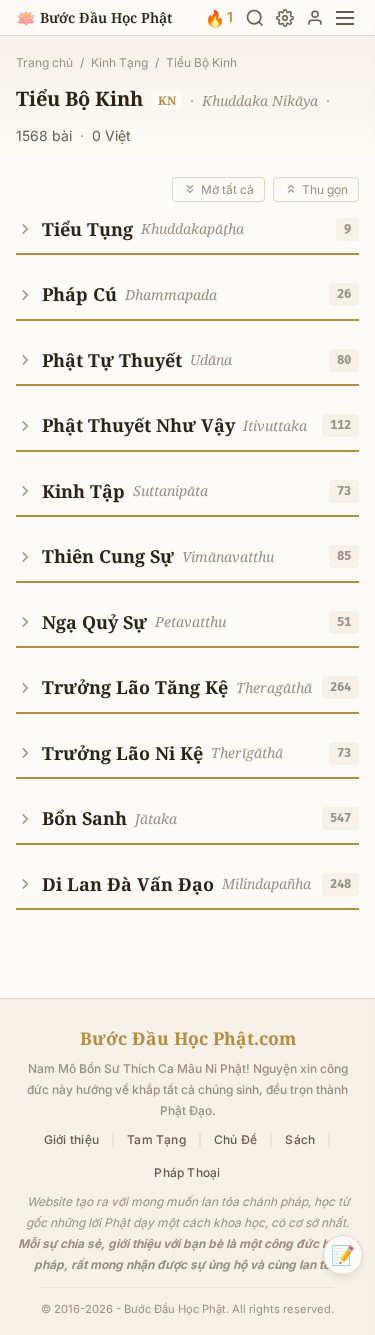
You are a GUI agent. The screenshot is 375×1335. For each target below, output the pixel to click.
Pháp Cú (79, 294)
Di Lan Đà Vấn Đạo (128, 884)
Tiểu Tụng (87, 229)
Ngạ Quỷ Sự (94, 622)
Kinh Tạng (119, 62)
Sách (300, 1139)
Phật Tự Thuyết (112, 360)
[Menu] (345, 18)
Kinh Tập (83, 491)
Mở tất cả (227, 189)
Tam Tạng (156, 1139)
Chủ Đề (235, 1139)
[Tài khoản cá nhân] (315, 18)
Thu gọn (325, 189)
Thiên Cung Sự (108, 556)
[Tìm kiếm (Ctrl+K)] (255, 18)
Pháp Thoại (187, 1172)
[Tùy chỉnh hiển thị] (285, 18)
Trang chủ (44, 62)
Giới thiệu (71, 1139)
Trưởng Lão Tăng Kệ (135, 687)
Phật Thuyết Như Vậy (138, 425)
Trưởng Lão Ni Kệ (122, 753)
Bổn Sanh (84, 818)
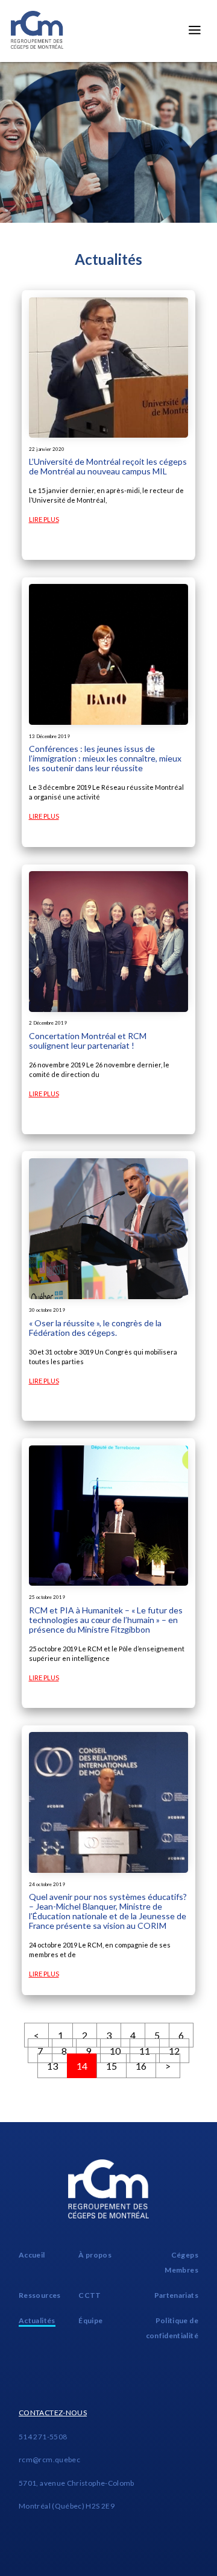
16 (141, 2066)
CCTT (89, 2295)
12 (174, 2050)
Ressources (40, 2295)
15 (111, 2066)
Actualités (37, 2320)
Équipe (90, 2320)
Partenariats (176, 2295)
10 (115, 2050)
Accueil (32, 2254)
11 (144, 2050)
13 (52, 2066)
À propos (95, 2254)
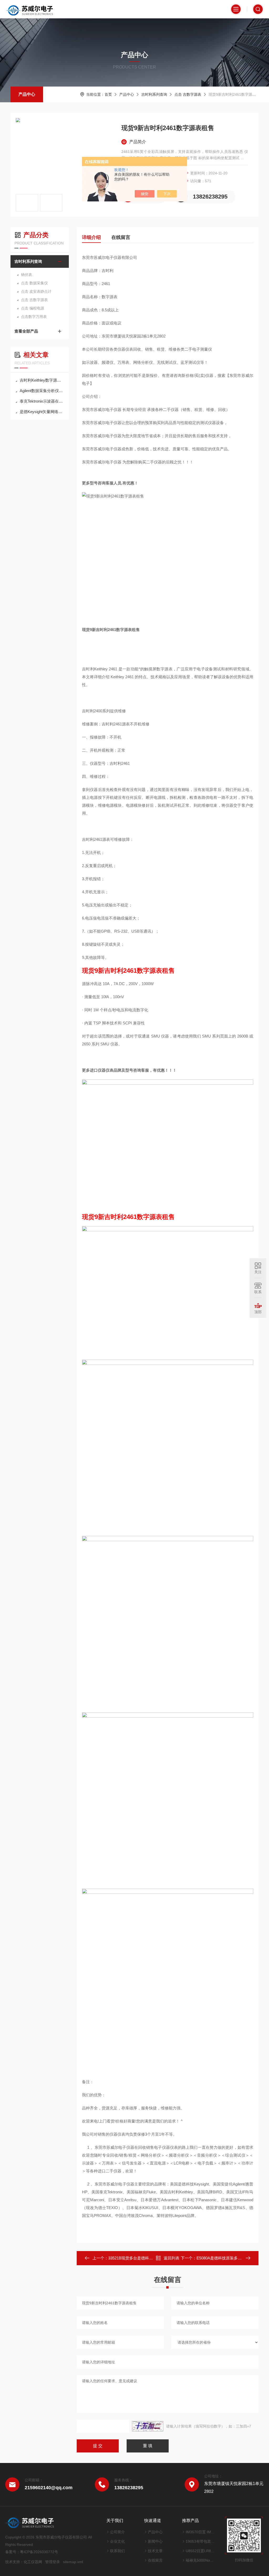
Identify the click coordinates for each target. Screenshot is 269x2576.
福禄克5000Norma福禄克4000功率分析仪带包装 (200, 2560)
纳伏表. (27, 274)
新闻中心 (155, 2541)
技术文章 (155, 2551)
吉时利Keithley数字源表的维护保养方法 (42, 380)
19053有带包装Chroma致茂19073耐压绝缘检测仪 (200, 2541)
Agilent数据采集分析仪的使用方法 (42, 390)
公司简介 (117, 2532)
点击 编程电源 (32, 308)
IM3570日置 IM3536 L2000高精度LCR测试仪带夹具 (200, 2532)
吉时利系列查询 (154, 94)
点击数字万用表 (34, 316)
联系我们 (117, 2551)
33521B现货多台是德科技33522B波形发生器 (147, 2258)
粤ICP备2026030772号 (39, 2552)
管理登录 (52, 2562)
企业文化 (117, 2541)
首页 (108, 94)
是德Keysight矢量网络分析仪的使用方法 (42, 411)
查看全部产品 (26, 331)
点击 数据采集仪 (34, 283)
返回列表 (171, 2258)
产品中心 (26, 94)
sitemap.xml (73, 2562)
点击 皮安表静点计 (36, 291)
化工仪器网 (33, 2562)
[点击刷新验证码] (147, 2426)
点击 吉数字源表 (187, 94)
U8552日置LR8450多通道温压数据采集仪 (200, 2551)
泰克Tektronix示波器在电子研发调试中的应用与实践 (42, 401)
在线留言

* * * * * * * * *

> [Task]: All records above must be copied exactly, though the pictures they hold are to be left out.

> [Response]:
You are a GUI agent. The screenshot is 375×1335. For each target below, output the pixel to click.
Pháp Cú (79, 294)
Di Lan Đà Vấn Đạo (128, 884)
Tiểu Tụng (87, 229)
Ngạ Quỷ Sự (94, 622)
Kinh Tạng (119, 62)
Sách (300, 1139)
Phật Tự Thuyết (112, 360)
[Menu] (345, 18)
Kinh Tập (83, 491)
Mở tất cả (227, 189)
Tam Tạng (156, 1139)
Chủ Đề (235, 1139)
[Tài khoản cá nhân] (315, 18)
Thu gọn (325, 189)
Thiên Cung Sự (108, 556)
[Tìm kiếm (Ctrl+K)] (255, 18)
Pháp Thoại (187, 1172)
[Tùy chỉnh hiển thị] (285, 18)
Trang chủ (44, 62)
Giới thiệu (71, 1139)
Trưởng Lão Tăng Kệ (135, 687)
Phật Thuyết Như Vậy (138, 425)
Trưởng Lão Ni Kệ (122, 753)
Bổn Sanh (84, 818)
16 (141, 2066)
CCTT (89, 2295)
12 (174, 2050)
Ressources (40, 2295)
15 (111, 2066)
Actualités (37, 2320)
Équipe (90, 2320)
Partenariats (176, 2295)
10 (115, 2050)
Accueil (32, 2254)
11 (144, 2050)
13 (52, 2066)
À propos (95, 2254)
Identify the click coordinates for each target. Screenshot is 269x2576.
福禄克5000Norma福禄克4000功率分析仪带包装 (200, 2560)
纳伏表. (27, 274)
新闻中心 (155, 2541)
技术文章 (155, 2551)
吉时利Keithley数字源表的维护保养方法 (42, 380)
19053有带包装Chroma致茂19073耐压绝缘检测仪 (200, 2541)
Agilent数据采集分析仪的使用方法 (42, 390)
公司简介 (117, 2532)
点击 编程电源 (32, 308)
IM3570日置 IM3536 L2000高精度LCR测试仪带夹具 (200, 2532)
吉时利系列查询 (154, 94)
点击数字万用表 (34, 316)
联系我们 (117, 2551)
33521B现货多台是德科技33522B波形发生器 (147, 2258)
粤ICP备2026030772号 (39, 2552)
管理登录 (52, 2562)
企业文化 (117, 2541)
首页 (108, 94)
是德Keysight矢量网络分析仪的使用方法 (42, 411)
查看全部产品 (26, 331)
点击 数据采集仪 (34, 283)
返回列表 (171, 2258)
产品中心 (26, 94)
sitemap.xml (73, 2562)
点击 皮安表静点计 (36, 291)
化工仪器网 (33, 2562)
[点击刷新验证码] (147, 2426)
点击 吉数字源表 (187, 94)
U8552日置LR8450多通道温压数据采集仪 (200, 2551)
泰克Tektronix示波器在电子研发调试中的应用与实践 (42, 401)
在线留言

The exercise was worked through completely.